_Instruções_.
[a] Segundo o texto sobre o Banco Central, em que se viu, em especial, o reflexo da preocupação do mercado?
[b] Por favor, transcreva literalmente o texto sobre o Banco Central de "A maior preocupação" até "de inflação dispararam.".

━━━━━ Trecho do texto ━━━━━

A maior preocupação dos participantes do mercado com a âncora monetária e a credibilidade do Banco Central começou a se refletir de forma mais concreta nos ativos locais nesta quinta-feira, na esteira da decisão rachada do Comitê de Política Monetária (Copom). A discussão sobre a transição no comando da autoridade monetária entrou de vez na pauta e a desconfiança dos agentes com a futura composição do BC aumentou em meio à sensação de que a inflação pode ser mais alta à frente. O reflexo foi visto, em especial, na depreciação do real e na alta dos juros de longo prazo, enquanto as expectativas de inflação dispararam.
“Sem dúvida, o que estamos vendo é uma precificação para um cenário mais incerto, com a credibilidade da instituição Banco Central diminuindo na margem”, afirma o executivo-chefe de investimentos da SulAmérica Investimentos, Luis Garcia. “Essa é a grande mensagem que a movimentação nos preços dos ativos está passando para nós hoje — o que fica ainda mais evidente porque os ativos no exterior estão mais calmos.”

━━━━━ Dados ━━━━━

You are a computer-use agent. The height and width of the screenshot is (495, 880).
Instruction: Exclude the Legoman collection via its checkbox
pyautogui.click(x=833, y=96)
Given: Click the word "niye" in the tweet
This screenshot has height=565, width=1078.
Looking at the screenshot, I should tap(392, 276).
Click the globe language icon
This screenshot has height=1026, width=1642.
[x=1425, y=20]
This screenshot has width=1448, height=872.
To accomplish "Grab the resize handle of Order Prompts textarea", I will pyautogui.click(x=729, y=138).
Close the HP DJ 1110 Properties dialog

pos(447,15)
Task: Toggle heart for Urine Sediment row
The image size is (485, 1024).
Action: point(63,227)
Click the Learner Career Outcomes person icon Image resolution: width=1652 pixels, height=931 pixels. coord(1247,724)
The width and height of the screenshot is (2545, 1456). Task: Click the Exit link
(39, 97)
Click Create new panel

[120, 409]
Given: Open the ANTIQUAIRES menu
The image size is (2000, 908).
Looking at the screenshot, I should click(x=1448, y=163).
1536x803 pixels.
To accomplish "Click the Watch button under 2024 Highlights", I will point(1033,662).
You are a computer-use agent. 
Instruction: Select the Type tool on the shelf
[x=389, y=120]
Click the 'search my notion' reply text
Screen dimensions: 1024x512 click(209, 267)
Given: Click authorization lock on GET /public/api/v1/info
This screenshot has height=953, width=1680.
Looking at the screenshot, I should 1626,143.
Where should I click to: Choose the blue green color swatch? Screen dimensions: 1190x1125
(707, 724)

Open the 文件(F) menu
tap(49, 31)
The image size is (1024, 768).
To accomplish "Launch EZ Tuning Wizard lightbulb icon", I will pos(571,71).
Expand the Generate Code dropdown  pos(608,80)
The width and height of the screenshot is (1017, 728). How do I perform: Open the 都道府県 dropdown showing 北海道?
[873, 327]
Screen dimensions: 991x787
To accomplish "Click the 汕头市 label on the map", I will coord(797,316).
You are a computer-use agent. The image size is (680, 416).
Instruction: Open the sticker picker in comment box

━━━━━

_Respostas_.
[a] Na depreciação do real e na alta dos juros de longo prazo.

[b]
A maior preocupação dos participantes do mercado com a âncora monetária e a credibilidade do Banco Central começou a se refletir de forma mais concreta nos ativos locais nesta quinta-feira, na esteira da decisão rachada do Comitê de Política Monetária (Copom). A discussão sobre a transição no comando da autoridade monetária entrou de vez na pauta e a desconfiança dos agentes com a futura composição do BC aumentou em meio à sensação de que a inflação pode ser mais alta à frente. O reflexo foi visto, em especial, na depreciação do real e na alta dos juros de longo prazo, enquanto as expectativas de inflação dispararam.